▶ [About this task]
Your answer should hold exactly the lines from the line containing "You are a computer-use agent. Image resolution: width=775" through the end of the entries that follow.

(Beginning of Information provided)

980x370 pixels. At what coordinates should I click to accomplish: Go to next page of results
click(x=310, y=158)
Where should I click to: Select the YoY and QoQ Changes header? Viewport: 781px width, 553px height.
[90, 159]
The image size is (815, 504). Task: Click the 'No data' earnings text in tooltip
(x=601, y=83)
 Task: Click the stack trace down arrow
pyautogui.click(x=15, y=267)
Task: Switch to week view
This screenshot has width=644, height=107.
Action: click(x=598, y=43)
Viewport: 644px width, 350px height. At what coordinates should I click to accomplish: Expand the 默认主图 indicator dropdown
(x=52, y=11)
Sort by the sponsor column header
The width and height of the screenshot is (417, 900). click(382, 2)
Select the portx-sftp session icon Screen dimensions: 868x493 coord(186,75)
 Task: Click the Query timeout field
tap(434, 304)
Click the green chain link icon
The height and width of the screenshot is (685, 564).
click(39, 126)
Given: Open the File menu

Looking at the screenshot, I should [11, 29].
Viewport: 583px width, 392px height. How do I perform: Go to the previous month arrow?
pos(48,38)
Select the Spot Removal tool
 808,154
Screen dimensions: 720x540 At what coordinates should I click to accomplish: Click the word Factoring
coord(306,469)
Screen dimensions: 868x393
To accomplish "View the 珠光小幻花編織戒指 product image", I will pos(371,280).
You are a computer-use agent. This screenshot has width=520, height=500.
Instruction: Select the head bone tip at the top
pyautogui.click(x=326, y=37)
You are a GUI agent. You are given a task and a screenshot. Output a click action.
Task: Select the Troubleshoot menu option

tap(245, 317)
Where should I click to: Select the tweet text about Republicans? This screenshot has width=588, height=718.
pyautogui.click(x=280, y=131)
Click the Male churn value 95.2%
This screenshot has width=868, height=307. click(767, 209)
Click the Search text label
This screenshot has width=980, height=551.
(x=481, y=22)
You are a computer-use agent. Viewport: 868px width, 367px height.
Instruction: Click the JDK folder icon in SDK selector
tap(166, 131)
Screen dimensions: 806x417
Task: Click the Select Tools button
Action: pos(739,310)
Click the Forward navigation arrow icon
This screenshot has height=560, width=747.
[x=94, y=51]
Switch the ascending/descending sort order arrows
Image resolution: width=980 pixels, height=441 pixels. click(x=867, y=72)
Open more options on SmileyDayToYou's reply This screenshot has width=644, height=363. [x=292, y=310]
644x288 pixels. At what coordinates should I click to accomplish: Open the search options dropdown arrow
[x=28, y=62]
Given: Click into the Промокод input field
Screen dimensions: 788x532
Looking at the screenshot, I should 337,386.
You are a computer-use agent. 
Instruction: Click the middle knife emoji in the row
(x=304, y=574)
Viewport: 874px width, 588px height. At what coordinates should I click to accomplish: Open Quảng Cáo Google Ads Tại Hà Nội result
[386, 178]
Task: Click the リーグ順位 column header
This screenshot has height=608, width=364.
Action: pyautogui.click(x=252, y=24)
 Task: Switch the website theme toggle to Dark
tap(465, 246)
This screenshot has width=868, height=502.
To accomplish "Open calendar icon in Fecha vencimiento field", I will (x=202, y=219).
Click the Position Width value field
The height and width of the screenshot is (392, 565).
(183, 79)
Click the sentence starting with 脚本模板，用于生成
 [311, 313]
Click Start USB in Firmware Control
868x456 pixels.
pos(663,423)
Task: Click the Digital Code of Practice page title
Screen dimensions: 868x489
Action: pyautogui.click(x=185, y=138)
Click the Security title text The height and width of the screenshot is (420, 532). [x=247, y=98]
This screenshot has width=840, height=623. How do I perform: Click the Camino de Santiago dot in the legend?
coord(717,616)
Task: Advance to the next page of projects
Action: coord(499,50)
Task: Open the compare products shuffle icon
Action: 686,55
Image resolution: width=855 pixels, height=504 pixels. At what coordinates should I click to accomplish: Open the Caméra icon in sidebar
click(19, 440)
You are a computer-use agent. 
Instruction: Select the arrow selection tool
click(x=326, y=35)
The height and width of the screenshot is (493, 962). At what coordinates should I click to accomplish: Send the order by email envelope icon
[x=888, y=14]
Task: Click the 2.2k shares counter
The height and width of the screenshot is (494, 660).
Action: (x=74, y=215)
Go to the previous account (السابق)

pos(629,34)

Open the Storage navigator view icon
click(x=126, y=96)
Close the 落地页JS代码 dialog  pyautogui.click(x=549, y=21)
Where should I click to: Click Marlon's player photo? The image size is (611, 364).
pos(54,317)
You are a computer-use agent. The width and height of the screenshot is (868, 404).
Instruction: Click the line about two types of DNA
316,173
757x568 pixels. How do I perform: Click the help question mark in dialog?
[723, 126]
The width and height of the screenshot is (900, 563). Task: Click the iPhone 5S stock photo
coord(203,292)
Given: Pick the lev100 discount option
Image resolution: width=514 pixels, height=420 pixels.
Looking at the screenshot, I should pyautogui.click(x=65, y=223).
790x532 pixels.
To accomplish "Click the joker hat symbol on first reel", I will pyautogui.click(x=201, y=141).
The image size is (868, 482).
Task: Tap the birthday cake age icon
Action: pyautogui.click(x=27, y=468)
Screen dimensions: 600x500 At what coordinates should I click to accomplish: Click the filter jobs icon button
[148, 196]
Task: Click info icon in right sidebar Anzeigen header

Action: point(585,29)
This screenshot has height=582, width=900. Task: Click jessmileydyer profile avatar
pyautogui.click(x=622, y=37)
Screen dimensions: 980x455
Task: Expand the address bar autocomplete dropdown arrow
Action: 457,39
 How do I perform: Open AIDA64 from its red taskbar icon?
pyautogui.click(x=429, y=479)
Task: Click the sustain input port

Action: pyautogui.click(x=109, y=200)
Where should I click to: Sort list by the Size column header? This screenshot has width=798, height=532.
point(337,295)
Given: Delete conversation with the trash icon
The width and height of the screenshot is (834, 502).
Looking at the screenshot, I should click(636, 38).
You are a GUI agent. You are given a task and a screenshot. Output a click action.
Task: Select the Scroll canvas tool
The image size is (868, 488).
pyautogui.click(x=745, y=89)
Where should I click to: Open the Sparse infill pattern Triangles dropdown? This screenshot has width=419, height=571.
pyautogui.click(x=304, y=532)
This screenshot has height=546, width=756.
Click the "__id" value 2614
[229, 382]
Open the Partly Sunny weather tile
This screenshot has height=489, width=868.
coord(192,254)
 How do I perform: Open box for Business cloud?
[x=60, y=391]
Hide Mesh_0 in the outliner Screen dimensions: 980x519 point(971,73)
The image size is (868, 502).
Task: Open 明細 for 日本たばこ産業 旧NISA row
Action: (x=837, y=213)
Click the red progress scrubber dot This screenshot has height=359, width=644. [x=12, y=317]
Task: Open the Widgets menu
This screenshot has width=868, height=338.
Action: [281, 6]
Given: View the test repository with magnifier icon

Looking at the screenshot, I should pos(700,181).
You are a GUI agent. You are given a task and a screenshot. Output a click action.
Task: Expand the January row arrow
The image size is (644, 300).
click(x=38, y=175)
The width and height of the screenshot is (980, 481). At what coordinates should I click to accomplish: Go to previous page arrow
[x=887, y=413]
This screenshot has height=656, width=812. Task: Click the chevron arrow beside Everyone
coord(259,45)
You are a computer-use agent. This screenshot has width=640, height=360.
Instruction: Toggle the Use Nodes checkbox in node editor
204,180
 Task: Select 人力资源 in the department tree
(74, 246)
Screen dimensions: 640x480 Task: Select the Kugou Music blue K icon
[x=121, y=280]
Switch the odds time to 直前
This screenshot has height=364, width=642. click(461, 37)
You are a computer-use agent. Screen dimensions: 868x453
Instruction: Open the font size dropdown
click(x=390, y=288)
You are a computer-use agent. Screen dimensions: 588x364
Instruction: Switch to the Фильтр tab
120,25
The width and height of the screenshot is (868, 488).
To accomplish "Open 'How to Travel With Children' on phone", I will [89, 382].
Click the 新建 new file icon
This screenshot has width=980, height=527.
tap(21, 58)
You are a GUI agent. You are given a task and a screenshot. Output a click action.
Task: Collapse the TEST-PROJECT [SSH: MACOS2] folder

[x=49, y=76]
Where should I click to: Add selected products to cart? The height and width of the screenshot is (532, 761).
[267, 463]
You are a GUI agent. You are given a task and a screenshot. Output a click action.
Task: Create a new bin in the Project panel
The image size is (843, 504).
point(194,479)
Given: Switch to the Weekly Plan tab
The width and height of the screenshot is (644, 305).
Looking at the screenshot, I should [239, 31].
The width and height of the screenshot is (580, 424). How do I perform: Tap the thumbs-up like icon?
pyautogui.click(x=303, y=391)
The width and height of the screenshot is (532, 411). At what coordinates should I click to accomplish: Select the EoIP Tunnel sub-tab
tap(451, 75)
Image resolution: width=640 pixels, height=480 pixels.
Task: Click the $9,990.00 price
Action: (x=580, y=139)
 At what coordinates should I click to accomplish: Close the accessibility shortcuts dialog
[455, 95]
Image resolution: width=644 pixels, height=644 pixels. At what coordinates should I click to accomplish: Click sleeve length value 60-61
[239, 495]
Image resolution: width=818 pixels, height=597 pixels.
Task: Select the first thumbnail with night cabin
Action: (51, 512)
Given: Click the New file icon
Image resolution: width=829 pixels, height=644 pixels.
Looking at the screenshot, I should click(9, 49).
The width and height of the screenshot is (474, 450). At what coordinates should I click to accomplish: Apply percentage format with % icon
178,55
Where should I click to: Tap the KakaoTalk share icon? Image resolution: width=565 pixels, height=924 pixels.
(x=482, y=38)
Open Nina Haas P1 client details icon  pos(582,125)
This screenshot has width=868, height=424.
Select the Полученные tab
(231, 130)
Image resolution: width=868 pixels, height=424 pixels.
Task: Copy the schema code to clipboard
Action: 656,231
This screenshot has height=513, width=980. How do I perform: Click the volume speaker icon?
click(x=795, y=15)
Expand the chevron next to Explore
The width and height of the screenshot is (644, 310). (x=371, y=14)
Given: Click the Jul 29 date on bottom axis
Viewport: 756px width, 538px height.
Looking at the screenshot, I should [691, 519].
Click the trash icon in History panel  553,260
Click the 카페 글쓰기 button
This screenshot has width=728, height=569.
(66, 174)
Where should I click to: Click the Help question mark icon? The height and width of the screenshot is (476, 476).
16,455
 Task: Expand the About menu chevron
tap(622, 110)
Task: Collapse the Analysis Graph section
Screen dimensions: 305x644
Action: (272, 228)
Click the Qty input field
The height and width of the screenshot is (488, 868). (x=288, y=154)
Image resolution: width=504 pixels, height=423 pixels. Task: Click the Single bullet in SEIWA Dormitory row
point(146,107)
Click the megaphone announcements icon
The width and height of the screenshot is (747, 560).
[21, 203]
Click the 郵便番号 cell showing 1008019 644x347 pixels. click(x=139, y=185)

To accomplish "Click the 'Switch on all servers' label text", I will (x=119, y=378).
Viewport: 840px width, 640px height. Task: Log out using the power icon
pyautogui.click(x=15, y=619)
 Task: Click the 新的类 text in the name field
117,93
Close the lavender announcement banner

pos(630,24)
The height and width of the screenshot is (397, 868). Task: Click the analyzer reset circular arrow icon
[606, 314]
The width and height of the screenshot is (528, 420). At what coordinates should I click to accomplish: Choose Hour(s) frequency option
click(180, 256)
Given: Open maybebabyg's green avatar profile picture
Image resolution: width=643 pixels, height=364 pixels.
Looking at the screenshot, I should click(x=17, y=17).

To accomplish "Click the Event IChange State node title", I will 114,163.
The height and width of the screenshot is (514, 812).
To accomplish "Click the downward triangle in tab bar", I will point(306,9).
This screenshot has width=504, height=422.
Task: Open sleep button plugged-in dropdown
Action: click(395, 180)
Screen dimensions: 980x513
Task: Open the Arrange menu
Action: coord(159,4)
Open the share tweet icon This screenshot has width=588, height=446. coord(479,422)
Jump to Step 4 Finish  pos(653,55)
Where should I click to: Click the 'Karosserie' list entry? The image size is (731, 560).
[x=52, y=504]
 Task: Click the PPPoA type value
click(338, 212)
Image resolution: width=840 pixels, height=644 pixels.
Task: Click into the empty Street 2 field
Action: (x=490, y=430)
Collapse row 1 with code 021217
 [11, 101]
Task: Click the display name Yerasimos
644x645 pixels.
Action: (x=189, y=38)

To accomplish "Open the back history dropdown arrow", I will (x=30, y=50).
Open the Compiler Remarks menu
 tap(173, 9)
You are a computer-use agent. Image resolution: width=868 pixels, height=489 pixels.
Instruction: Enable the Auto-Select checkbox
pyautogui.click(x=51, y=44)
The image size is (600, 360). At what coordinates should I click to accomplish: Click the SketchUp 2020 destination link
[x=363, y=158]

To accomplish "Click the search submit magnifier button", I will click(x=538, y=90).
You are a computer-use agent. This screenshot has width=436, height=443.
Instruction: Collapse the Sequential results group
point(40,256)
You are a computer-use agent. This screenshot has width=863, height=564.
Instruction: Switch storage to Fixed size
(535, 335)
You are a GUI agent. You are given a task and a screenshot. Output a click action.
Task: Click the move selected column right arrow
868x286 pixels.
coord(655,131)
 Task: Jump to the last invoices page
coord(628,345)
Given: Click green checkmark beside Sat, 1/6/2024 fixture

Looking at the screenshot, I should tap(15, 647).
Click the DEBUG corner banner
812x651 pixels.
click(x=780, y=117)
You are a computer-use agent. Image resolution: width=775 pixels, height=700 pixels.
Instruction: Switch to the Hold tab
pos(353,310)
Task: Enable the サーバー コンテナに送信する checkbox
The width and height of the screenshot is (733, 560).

(End of Information provided)

▶ [Reply]
You are a computer-use agent. Image resolution: width=775 pixels, height=700 pixels.
Instruction: Switch to the Hold tab
pos(353,310)
Task: Enable the サーバー コンテナに送信する checkbox
The width and height of the screenshot is (733, 560).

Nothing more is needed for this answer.